The inability to change font to one of the prescribed fonts has led us down the path to talking about fonts that do and do not exist for use everywhere (there are fairly few). Adobe's Typekit (some techonology or other they bought) is supposed to fix that, but it just doesn't work right with the most popular browser. But no matter. No doubt Adobe has noticed all this and will be removing the HTML capability soon.
Here's a new phrase we can all use, and that I think we can ALL agree on and stand behind...
Close enough for Adobe work!
-Noel
Jacob Bugge wrote:
When you write your posts, normally or in the advanced editor, you see the default font in your browser.
No, that is something different again. At least for me; in the editor I see the ugliest font every invented. It looks like an old-fashioned dot-printer.
This is how it looks using Waterfox on Windows 7. Using Firefox on Windows XP is even uglier! I will post an image of that tomorrow...
The point is this: Why should it be different from one user's system to another?
Sure is a good thing President Obama appointed the CEO of Adobe as a member of his Management Advisory Board on productivity, the application of technology, and customer service.
-Noel
Yes, the "good thing" part could be interpreted as a joke. The rest of the post is true enough.
I know you're loathe to use your browser zoom, but give it a try some time, even if for just reading one sentence. That said, I'm resisting using anything but 100% zoom at every turn myself.
-Noel
I just discovered another quirk in the font(s) chosen here.
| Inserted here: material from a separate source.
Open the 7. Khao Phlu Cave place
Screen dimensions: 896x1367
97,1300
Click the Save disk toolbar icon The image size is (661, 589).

This is a technical forum, right? Someone might want to express a checkbox as:
[ ] Check this box for good things to happen
Look carefully at the square brackets there. Do they look the same height to you? Look closely. Here, I'll grab the screen and magnify them for you:
Who designed this? Stevie Wonder? ![]()
-Noel
Thanks for your response, John. I'm glad to hear it's not broken for everyone.
For me It looks the same in IE9, Firefox, and Safari.
There is no problem with my rendering. There is a problem with the font. That it is being used with Windows systems rendering like this indicates Adobe either doesn't actually test this stuff, of doesn't care.
By the way, those ClearType colors are there precisely to aid with subpixel rendering, and they help make the text look finer and BETTER, as I have ClearType tuned for my particular displays and preferences. You're missing out on a particularly clear display if you don't have them.
It looks the same in IE9, Firefox, and Safari, by the way.
-Noel
I realize ClearType is subtle, and it's easy to point fingers at things like the color precompensation (especially when you don't have it or haven't experienced it), but I thought you'd like to see a macro photo of how it actually works when seen on the monitor. It essentially provides additional horizontal resolution, making the monitor more like an effective 300 x 100 ppi with regard to text rendering.
In fact, without it finely-rendered characters actually look MORE color-fringed.